• **Supplied records**
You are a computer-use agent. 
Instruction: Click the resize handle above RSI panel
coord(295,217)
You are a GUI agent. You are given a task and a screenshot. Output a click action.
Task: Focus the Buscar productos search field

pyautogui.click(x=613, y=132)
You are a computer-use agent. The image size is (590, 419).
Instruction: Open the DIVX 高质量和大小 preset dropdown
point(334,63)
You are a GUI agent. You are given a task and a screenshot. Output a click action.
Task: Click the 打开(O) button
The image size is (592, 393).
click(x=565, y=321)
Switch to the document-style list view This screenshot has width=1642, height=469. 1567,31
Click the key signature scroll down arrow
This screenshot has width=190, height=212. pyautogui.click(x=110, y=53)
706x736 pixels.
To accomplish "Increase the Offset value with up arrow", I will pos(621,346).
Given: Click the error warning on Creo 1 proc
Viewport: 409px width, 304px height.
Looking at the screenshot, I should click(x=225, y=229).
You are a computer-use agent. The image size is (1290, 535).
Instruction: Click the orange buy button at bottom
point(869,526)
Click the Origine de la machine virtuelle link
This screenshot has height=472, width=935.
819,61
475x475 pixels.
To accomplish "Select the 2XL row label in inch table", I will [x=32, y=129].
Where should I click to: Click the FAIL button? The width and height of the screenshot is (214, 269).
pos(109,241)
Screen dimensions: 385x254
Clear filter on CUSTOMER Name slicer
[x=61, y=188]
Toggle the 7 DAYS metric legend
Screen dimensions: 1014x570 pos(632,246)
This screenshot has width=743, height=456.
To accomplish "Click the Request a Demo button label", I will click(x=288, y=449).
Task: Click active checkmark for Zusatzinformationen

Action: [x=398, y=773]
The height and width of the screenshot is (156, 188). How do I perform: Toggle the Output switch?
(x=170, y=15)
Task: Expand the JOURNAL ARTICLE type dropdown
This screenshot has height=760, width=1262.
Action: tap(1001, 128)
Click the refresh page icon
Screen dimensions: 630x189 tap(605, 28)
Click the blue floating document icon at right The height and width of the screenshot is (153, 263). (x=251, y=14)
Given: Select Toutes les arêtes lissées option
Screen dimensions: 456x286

• **To do**
Each line of the listing is to be printed again, unchanged.

• **Answer below**
You are a computer-use agent. 
Instruction: Click the resize handle above RSI panel
coord(295,217)
You are a GUI agent. You are given a task and a screenshot. Output a click action.
Task: Focus the Buscar productos search field

pyautogui.click(x=613, y=132)
You are a computer-use agent. The image size is (590, 419).
Instruction: Open the DIVX 高质量和大小 preset dropdown
point(334,63)
You are a GUI agent. You are given a task and a screenshot. Output a click action.
Task: Click the 打开(O) button
The image size is (592, 393).
click(x=565, y=321)
Switch to the document-style list view This screenshot has width=1642, height=469. 1567,31
Click the key signature scroll down arrow
This screenshot has width=190, height=212. pyautogui.click(x=110, y=53)
706x736 pixels.
To accomplish "Increase the Offset value with up arrow", I will pos(621,346).
Given: Click the error warning on Creo 1 proc
Viewport: 409px width, 304px height.
Looking at the screenshot, I should click(x=225, y=229).
You are a computer-use agent. The image size is (1290, 535).
Instruction: Click the orange buy button at bottom
point(869,526)
Click the Origine de la machine virtuelle link
This screenshot has height=472, width=935.
819,61
475x475 pixels.
To accomplish "Select the 2XL row label in inch table", I will [x=32, y=129].
Where should I click to: Click the FAIL button? The width and height of the screenshot is (214, 269).
pos(109,241)
Screen dimensions: 385x254
Clear filter on CUSTOMER Name slicer
[x=61, y=188]
Toggle the 7 DAYS metric legend
Screen dimensions: 1014x570 pos(632,246)
This screenshot has width=743, height=456.
To accomplish "Click the Request a Demo button label", I will click(x=288, y=449).
Task: Click active checkmark for Zusatzinformationen

Action: [x=398, y=773]
The height and width of the screenshot is (156, 188). How do I perform: Toggle the Output switch?
(x=170, y=15)
Task: Expand the JOURNAL ARTICLE type dropdown
This screenshot has height=760, width=1262.
Action: tap(1001, 128)
Click the refresh page icon
Screen dimensions: 630x189 tap(605, 28)
Click the blue floating document icon at right The height and width of the screenshot is (153, 263). (x=251, y=14)
Given: Select Toutes les arêtes lissées option
Screen dimensions: 456x286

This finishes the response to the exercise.